Hanuman Junction lies on the Eluru – Vijayawada section of AH-45. APSRTC runs bus services from Eluru, Vijayawada, and Rajahmundry. Regular bus facility from Eluru, Vijayawada, Gudivada, Machilipatnam and Nuzvid.

The Nuzvid railway station is just 2 kilometers away from the town.

Frequently running auto rickshaws, taxis and buses are available.

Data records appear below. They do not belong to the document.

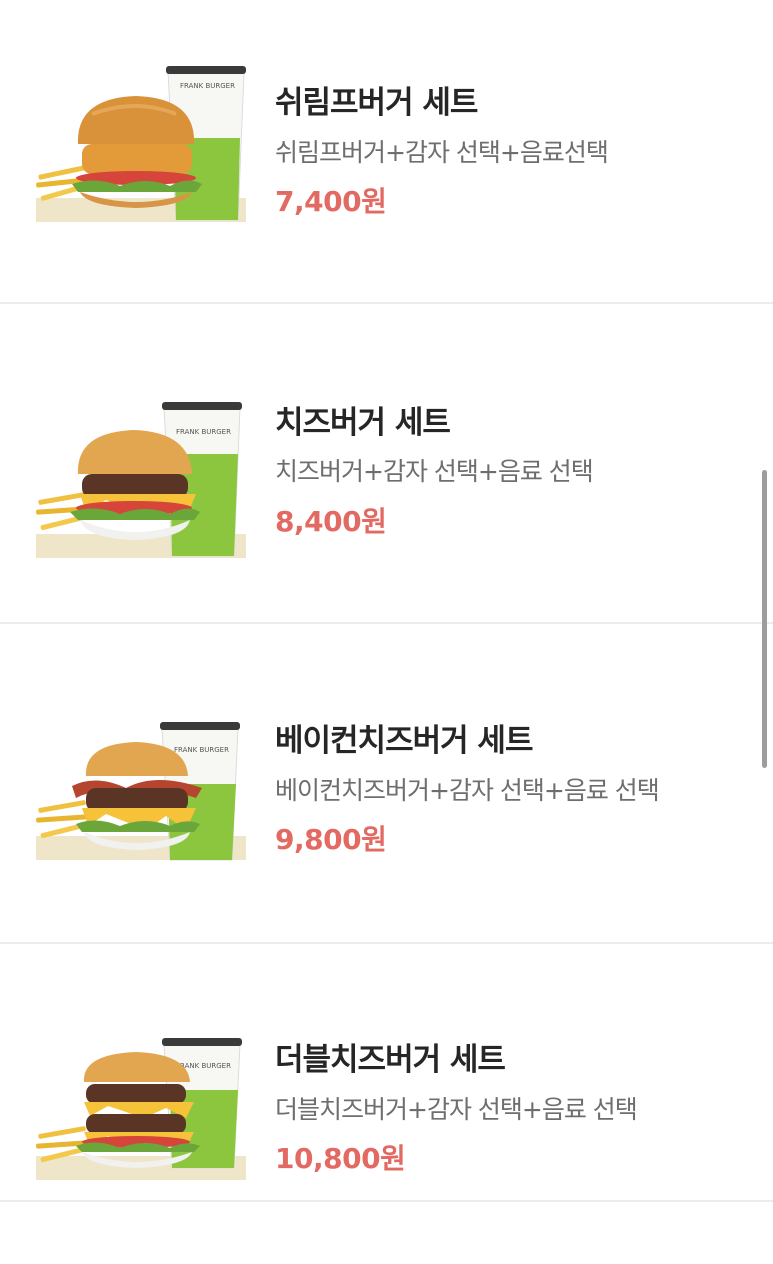  I want to click on item-description: 치즈버거+감자 선택+음료 선택, so click(434, 472). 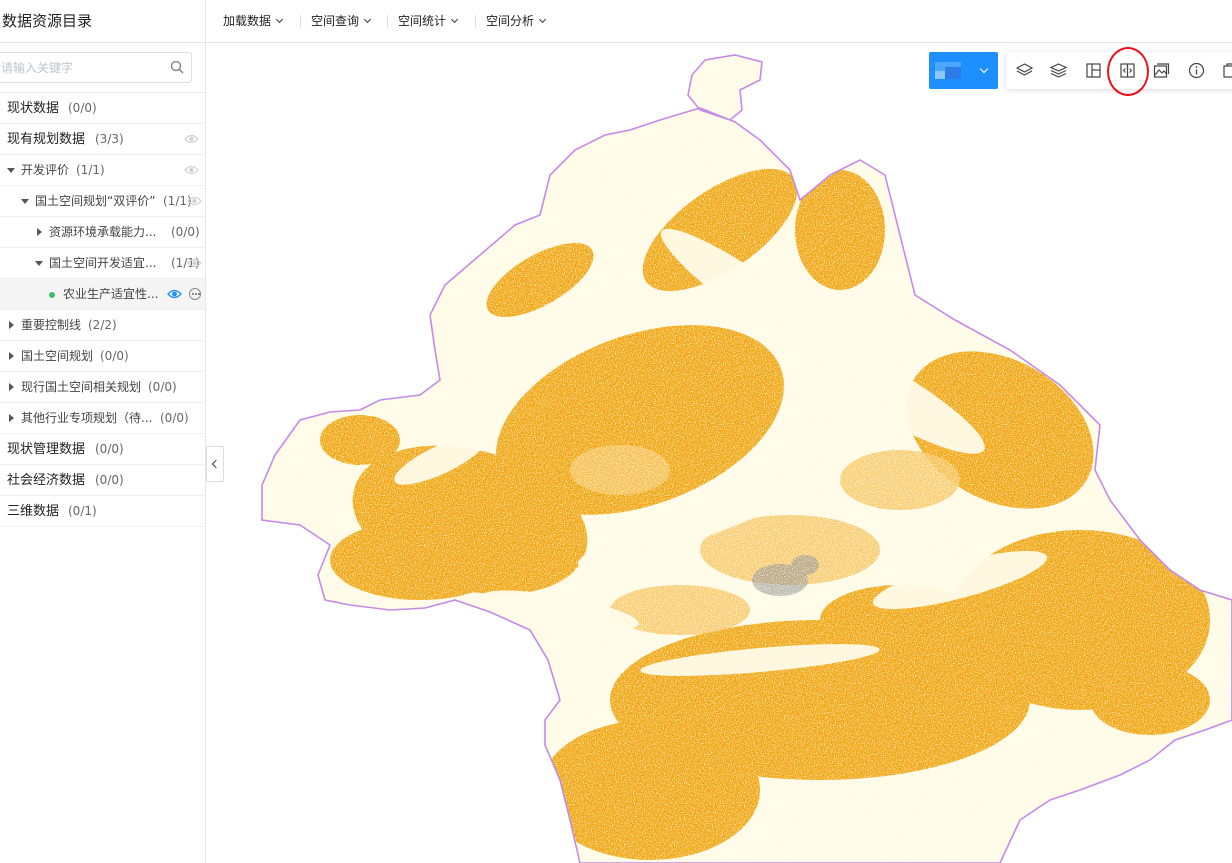 What do you see at coordinates (719, 22) in the screenshot?
I see `top-menu-bar: 加载数据 空间查询 空间统计 空间分析` at bounding box center [719, 22].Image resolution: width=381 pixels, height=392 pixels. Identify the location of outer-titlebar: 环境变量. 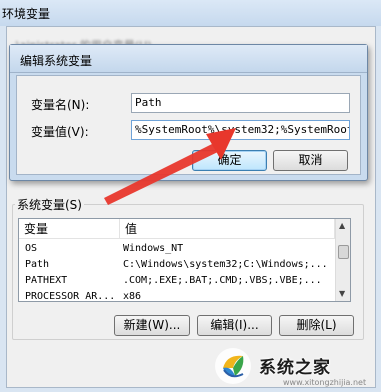
(190, 13).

City bus route numbers between Hanuman Junction and Vijayawada are 252S, 252B, 252.

== Education ==
Primary and secondary school education is provided by the government, aided by private schools, under the School Education Department of the state. The languages used in instruction by different schools are English and Telugu.

== Healthcare==

Seetha Maha Lakshmi Nursing Home - maintained by DR.Dutta Rama Chandra Rao Garu for many years giving great medicine and treatment. It has been recently developed and reconstruction work has been done during early months of 2019.

Dhana Lakshmi Nursing Home in Gudivada Road are also located in Hanuman Junction.
Dr.kasi viswanath kedarasetty pediatrician newly started clinic near Bus stand in gogineni bhaskarao garu hospital.

However, the town is far from any well-equipped hospitals for major operations.

== Business ==

Hanuman Junction is a business center for the local villages, and has experienced rapid growth throughout the past few years.

Here we can restaurants and street foods, sweet shops, and the food style is being developed and new restaurants, food cultures have been introduced to town.

Clothing shops, grocery stores, beauty parlors, saloons and more are upcoming.

There are 2 movie theaters: Sri Krishna, which is located beside the bus stop, and KS Talkies, which is located near Seetha Maha Lakshmi Nursing Home hospital.